Le nombre de chambres et de studios réservés aux étudiants est en constante augmentation, mais jusqu'ici personne n'étudie le phénomène. L'offre risque-t-elle de dépasser la demande? La question se pose. (photo Isabella Finzi)

Avec le développement de l’université à Belval, on voit logiquement arriver de nombreux logements étudiants construits avec de l’argent public et privé. Mais tout cela, sans grande coordination.

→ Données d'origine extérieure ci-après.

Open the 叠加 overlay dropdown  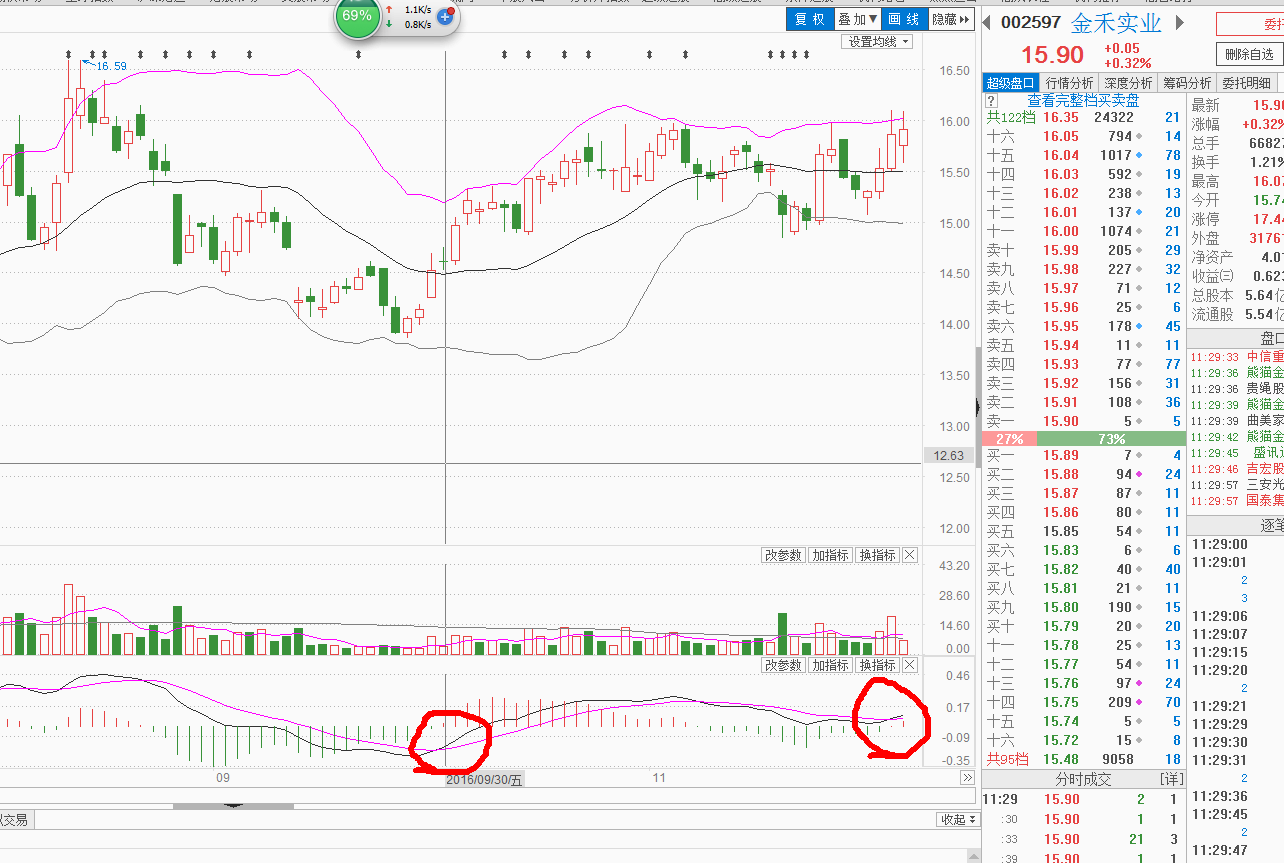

L’Agence d’urbanisme et de développement durable Lorraine Nord (Agape), dont font désormais partie les onze communes de ProSud, a dressé un constat très intéressant.Le nombre de logements étudiants explosent ces dernières années, y compris au-delà des frontières françaises, voire belges. À l’heure actuelle, près de 2200 logements sont déjà créés ou sur le point de l’être. C’est déjà beaucoup.

En installant l’université à quelques dizaines de mètres de la France, on ne peut pas s’étonner qu’il émane d’elle de facto un caractère transfrontalier. Sa dimension internationale – elle est l’une des championnes mondiales en la matière – n’en est que renforcée.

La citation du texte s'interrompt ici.